研究課題
基盤研究(C)
酵母Saccharomyces cerevisiaeはワインなどの醸造に用いられ、酵母による原料の資化が酒類の味や風味を決める。プロリンはワインの原料であるブドウ中に最も豊富に含まれるアミノ酸であるが、発酵中の酵母はプロリンをほとんど資化することができず、発酵後も多量に残存する。残存したプロリンは苦味の増加や酸味の減少を引き起こし、最終製品であるワインの酒質を低下させる。申請者は最近、発酵環境中に存在するアルギニンがプロリン資化抑制因子であることを発見した。
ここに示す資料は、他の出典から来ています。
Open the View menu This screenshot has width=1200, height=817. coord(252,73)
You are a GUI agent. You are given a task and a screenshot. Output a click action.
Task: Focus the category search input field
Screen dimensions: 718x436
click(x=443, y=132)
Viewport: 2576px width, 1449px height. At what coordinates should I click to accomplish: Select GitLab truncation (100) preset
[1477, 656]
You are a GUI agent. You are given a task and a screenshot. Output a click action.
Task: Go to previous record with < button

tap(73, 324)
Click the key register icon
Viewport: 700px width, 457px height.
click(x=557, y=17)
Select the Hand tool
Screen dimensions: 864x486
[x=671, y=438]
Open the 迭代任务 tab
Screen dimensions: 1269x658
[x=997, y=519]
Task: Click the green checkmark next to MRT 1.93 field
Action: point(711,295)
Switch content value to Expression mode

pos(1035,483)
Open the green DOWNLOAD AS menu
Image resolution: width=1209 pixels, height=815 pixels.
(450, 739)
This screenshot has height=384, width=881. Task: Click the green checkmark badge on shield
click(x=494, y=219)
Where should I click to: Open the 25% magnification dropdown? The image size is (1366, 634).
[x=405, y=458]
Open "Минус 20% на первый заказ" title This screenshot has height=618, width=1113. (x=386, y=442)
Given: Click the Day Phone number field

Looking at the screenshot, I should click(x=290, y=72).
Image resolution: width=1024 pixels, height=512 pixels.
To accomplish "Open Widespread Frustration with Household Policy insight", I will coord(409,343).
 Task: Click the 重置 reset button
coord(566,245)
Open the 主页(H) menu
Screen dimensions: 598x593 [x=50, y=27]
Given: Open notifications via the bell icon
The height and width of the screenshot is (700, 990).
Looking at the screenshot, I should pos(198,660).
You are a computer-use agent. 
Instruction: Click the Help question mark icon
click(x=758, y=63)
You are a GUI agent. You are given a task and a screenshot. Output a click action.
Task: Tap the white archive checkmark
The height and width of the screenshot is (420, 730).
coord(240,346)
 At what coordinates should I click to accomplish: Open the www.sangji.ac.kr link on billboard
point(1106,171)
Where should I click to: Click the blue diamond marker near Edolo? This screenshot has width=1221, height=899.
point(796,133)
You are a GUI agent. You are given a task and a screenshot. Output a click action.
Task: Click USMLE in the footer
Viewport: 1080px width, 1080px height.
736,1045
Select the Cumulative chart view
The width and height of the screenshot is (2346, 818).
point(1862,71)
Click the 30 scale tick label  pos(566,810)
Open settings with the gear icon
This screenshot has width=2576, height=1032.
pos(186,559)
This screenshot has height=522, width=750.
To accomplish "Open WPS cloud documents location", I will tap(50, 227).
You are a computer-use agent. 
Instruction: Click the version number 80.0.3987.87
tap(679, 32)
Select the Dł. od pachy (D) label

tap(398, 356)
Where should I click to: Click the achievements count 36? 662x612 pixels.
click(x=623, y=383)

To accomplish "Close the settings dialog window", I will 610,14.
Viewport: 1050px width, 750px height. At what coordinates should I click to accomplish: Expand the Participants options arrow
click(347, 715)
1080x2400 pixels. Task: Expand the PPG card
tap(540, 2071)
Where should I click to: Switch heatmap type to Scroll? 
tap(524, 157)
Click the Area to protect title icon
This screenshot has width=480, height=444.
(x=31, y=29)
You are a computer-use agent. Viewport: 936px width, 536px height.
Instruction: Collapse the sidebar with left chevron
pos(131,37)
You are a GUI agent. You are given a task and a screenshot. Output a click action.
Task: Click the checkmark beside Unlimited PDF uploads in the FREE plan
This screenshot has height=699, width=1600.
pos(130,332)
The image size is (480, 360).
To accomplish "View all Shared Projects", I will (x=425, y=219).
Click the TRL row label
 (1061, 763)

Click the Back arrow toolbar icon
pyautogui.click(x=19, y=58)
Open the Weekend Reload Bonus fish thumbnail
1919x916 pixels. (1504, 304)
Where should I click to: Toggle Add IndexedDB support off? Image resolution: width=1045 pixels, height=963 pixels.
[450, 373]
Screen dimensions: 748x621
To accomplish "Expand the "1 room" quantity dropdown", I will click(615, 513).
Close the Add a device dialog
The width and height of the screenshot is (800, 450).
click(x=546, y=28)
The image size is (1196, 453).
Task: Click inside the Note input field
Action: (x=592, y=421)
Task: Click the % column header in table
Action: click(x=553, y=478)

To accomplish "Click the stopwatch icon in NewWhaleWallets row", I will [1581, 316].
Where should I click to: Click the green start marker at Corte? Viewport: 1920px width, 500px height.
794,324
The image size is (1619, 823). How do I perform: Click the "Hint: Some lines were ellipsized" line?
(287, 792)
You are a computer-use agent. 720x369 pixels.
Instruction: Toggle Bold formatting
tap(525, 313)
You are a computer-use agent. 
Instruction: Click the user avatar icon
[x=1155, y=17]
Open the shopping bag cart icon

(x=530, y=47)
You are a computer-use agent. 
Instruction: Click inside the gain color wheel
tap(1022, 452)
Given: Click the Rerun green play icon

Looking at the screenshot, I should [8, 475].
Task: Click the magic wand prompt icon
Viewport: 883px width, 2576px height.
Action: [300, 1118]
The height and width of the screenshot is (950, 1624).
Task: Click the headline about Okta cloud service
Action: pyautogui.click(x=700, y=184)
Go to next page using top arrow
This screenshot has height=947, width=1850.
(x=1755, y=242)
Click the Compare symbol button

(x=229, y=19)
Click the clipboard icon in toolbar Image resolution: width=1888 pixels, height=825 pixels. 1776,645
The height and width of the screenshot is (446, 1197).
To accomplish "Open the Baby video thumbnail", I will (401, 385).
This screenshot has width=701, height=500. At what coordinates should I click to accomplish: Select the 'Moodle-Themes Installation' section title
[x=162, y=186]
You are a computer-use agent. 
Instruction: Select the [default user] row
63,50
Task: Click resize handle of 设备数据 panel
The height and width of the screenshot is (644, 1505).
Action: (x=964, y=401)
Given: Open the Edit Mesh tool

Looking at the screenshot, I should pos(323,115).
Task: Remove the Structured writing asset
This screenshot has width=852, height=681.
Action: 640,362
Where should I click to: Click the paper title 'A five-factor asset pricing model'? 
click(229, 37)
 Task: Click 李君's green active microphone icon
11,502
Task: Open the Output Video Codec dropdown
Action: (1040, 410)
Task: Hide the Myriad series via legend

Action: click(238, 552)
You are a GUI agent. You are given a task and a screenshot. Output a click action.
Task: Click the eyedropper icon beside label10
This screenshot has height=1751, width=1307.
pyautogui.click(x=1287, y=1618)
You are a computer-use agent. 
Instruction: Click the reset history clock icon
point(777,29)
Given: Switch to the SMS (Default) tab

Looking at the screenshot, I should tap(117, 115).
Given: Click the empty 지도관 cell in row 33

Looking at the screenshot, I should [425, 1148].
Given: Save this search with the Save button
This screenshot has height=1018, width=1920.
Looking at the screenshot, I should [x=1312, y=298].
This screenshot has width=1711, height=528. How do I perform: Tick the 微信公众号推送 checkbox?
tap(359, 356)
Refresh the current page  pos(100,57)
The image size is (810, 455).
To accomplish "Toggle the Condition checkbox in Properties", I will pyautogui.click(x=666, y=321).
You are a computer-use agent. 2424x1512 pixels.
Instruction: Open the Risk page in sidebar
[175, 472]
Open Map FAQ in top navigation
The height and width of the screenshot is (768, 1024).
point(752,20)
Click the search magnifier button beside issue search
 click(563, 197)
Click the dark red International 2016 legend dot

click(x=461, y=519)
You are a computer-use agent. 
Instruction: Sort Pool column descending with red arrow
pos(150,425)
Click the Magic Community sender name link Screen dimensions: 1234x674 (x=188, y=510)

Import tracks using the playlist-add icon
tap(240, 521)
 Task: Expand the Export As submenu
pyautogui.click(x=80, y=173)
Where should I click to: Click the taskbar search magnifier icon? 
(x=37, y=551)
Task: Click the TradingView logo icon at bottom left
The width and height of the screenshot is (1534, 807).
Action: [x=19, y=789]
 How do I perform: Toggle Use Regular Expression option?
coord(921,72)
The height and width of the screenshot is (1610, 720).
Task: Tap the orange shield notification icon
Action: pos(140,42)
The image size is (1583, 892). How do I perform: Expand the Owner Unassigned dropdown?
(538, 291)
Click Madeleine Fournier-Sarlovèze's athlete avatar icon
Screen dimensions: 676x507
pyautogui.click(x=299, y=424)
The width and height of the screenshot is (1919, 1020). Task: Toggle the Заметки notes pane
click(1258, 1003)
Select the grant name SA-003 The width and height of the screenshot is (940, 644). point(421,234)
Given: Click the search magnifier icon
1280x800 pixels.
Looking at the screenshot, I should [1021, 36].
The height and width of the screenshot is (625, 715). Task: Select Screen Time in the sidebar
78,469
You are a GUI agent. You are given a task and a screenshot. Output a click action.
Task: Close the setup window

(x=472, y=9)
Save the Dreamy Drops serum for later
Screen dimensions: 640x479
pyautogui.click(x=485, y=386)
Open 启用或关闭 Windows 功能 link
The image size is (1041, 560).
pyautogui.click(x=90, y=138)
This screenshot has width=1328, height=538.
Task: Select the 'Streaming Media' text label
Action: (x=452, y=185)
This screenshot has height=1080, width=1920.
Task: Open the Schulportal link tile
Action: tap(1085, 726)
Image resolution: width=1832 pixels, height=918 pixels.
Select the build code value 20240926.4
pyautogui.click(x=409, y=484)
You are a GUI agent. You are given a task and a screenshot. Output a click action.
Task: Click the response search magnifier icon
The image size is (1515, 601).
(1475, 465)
本研究では、発酵環境下においてプロリンを効率良く資化できる菌株の創製を目的とし、アルギニンによるプロリン資化抑制機構の全容解明を目指す。
まず、Arg以外の塩基性アミノ酸がPro資化能に及ぼす影響を検討したところ、オルニチンやリジンもPut4のエンドサイトーシスを誘導することで、Pro資化抑制因子として働くことが分かった。次に、塩基性アミノ酸存在下でもプロリン資化が可能な変異株の分離を試み、4株を取得した。これら4株の全ゲノムDNA配列を決定したところ、全ての株でArgトランスポーターCan1をコードする遺伝子にアミノ酸置換を伴う変異(Gly434Cys, Leu161Pro, Gly224Cys, Ala379Ile)を見出した。また、これらのCan1変異体を解析した結果、Argトランスポーター活性は、Pro資化抑制の制御と無関係であることが明らかになった。このことから、Can1はArg取込み以外の機能を有することが示唆された。近年、トランスポーターの中で輸送活性以外に外部環境因子の受容体活性を持つタンパク質が報告されている。このような受容体様の機能を併せ持つトランスポーターは「トランスセプター」と呼ばれ、炭素源応答の主要制御系であるProtein kinase A(PKA)シグナルをcyclic AMP (cAMP)非依存的に活性化する。そこで、Can1もトランスセプターである可能性を考え、Arg添加時のPKAシグナルの活性化レベルを検討した。その結果、Arg添加によってCan1依存的にPKAシグナルが活性化することが判明した。また、その活性化はcAMP非依存的に起こることが示された。以上のことから、ArgはCan1依存的にPKAを活性化させ、Pro資化抑制の制御を行っていることが強く示唆された。さらに、Can1はPKAの触媒サブユニットと直接結合し、プロリン資化抑制を制御していることも判明した。
2: おおむね順調に進展している
トランスセプターの関与は当初まったく想像しておらず、プロリン資化抑制において新たな概念を見出すことに成功した。一方で、トランスセプターの下流経路は全く判明しておらず、今後の解析が期待される。
トランスセプターの下流にはPKA経路が存在するため、今後はPKAとプロリン資化の関連を解析していく。まずは、RNAseq解析を通して、アルギニン存在下でどのようなPKA下流シグナルが動くかを検討する。候補シグナルに関しては、遺伝子破壊などを行いプロリン資化制御への寄与を解析する。